At the line containing "Click the corner", begin retyping, and stop after the last line of the data; add nothing.

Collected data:
---+---

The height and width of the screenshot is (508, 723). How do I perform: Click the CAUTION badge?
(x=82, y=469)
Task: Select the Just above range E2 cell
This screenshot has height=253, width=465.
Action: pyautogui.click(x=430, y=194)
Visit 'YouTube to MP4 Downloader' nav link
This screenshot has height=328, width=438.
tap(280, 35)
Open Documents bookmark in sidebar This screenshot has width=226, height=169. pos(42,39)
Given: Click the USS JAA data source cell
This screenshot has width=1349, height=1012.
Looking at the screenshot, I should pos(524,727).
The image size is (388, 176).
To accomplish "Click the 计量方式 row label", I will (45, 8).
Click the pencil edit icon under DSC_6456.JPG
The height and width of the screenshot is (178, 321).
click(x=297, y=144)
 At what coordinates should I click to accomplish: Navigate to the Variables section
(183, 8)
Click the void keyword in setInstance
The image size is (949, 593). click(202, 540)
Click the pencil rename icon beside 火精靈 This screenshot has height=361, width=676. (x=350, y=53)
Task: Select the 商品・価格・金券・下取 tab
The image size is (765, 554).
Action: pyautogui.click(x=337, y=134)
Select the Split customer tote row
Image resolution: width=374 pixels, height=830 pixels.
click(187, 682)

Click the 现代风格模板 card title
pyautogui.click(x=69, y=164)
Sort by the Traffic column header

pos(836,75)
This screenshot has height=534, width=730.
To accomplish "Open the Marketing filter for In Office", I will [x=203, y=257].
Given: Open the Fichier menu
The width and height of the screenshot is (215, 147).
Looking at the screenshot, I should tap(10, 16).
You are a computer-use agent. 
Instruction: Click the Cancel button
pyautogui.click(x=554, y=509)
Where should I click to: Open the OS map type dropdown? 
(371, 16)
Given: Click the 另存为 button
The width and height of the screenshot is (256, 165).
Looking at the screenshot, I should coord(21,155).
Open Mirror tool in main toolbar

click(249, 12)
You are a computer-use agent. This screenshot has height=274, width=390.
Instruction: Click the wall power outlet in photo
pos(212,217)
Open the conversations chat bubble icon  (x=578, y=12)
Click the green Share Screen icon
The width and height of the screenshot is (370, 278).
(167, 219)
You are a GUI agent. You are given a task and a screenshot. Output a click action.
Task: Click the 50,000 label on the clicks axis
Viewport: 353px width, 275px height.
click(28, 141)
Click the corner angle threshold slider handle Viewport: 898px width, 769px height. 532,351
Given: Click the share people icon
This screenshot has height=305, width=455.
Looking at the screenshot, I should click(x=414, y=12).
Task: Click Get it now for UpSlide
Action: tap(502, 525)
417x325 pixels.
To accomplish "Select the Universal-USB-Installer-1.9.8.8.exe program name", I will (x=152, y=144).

---+---

→ Reply to the task
Click the corner angle threshold slider handle Viewport: 898px width, 769px height. 532,351
Given: Click the share people icon
This screenshot has height=305, width=455.
Looking at the screenshot, I should click(x=414, y=12).
Task: Click Get it now for UpSlide
Action: tap(502, 525)
417x325 pixels.
To accomplish "Select the Universal-USB-Installer-1.9.8.8.exe program name", I will (x=152, y=144).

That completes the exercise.